= Text excerpt =
------------------------

At second step after selecting the skin disease reduced data subset consisting of only ten attributes, we use six base learners NB, KNN, DT, SVM, RF and MLP to evaluate the performance of these base learners. Performance of base learners are evaluated using Mean value, slandered deviation and accuracy, RMSE, KSE and AUC. These values provide information about the base learners, where the predicted values are good or not. The evaluated values of these metrics prove that the base learners taken in this study well suits for the prediction of skin disease. Tables 5 and 6 show the values of metrics. The highest accuracy obtained from base learners is 97.29% using support vector machine and second highest accuracy obtained is 95.94% in multi layer perceptron. This accuracy proves that the base learner’s performance is very good.

At third Step, we applied three ensemble methods Bagging, Boosting and Stacking on six base learners to enhance the prediction results. Ensemble methods are used to combine the results obtained by base learners to give better results. Accuracy, confusion matrix, precision, recall, f1-score and support values for three ensemble techniques are shown in Table 8. The accuracy obtained by Bagging, Boosting and staking are 95.94%, 97.70% and 99.67%, respectively, which shows that the accuracy of ensemble methods are improved as compared to base learners.

There are a number of articles based on feature selection techniques to improve the accuracy of skin disease prediction model. To compare our study using hybrid feature selection techniques we have illustrated the previous studies in Table 2. The authors classifier used in their studies and feature selection methods are shown in Table 2. The highest accuracy achieved by their studies is compared with this study.

------------------------

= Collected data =
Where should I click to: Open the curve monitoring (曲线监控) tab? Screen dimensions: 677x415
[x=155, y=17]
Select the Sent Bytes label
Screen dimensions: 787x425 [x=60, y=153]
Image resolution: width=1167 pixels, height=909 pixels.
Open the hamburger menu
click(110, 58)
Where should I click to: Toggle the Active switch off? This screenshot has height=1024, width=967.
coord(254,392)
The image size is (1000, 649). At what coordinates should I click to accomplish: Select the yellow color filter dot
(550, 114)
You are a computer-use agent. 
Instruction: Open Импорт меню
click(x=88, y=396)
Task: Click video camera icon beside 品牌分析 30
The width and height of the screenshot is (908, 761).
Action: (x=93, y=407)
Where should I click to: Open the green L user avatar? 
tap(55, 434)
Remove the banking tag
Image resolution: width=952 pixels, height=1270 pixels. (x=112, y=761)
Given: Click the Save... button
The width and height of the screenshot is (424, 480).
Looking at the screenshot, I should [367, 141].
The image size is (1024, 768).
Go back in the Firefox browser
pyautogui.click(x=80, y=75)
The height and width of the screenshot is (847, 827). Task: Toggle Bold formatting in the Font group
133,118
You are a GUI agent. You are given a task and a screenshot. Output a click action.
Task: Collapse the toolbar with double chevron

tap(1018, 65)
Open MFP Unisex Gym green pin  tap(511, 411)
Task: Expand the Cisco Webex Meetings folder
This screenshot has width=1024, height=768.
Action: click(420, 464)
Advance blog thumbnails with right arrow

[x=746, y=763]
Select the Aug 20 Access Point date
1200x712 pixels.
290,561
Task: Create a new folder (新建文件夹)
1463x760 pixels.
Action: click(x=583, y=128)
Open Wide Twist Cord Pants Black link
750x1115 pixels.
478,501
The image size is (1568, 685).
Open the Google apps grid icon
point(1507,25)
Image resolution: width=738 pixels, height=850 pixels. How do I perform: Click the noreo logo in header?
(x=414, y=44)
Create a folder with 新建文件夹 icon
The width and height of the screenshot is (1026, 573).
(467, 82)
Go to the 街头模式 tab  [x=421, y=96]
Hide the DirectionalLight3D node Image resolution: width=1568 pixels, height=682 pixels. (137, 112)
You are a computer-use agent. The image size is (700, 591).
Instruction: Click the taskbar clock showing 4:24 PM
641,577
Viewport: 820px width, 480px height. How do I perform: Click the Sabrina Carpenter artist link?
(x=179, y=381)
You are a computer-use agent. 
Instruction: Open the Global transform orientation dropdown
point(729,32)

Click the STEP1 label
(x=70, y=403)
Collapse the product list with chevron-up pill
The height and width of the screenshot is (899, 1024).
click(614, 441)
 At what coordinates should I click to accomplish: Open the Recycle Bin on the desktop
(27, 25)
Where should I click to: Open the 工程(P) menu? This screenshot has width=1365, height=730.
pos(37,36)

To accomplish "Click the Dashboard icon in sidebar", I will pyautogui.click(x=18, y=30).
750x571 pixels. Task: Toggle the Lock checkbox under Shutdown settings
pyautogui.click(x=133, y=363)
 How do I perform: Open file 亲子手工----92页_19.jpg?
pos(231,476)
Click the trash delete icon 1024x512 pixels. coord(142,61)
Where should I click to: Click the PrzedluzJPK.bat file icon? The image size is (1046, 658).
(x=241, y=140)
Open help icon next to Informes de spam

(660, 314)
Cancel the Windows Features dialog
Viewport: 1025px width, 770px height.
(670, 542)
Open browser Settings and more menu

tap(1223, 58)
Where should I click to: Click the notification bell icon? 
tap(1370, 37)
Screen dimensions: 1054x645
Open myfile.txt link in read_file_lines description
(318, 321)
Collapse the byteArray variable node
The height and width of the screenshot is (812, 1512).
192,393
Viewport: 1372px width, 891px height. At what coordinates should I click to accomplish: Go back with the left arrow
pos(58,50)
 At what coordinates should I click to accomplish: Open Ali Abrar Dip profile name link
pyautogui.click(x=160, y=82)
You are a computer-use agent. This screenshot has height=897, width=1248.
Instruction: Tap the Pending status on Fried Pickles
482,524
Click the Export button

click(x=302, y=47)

------------------------

= Exercise tasks =
A: Answer these questions using the text on skin disease prediction:
(i) Which base learner gave the highest accuracy, and what was that accuracy?
(ii) What accuracy did Boosting achieve?
(iii) In which table are the previous studies illustrated?
B: Continue the text on skin disease prediction from the point where it stops.

= Answers to the problems =
A:
(i) Support vector machine, with 97.29%.
(ii) 97.70%.
(iii) Table 2.

B:
6 Conclusion

Today, machine learning algorithms are used for knowledge discovery with the help of previous stored information from healthcare to build up expert systems for taking decisions. In this paper a hybrid new feature selection technique is developed to enhance the results of the perdition. The new hybrid feature selection technique is developed using the combination of chi-square, information gain and principal component analysis statistical techniques to select the 10 most important features. Six base learners NB, KNN, DT, SVM, RF and MLP are used to check the performance of skin disease data subset. Support vector machine provides the best result of 97.29%. Various metrics are evaluated to measure the performance of base classifiers. Mean Value, Standard Deviation, Root Mean Square Error (RMSE), Kappa Statistic Error (KSE) and Area under Receiver Operating Characteristics (AUC) are calculated to verify the results of the base classifiers. At last three ensemble methods bagging, boosting and stacking are used to combine the six base learners. The accuracy obtained by Bagging, Boosting and staking are 95.94%, 97.70% and 99.67%, respectively, which shows that the accuracy of ensemble methods are improved as compared to base learners. The highest accuracy obtained is 99.67% in staking ensemble method on skin disease data subset using hybrid feature selection technique. Therefore, we recommend that the hybrid feature selection technique is the best feature selection techniques in case of skin disease.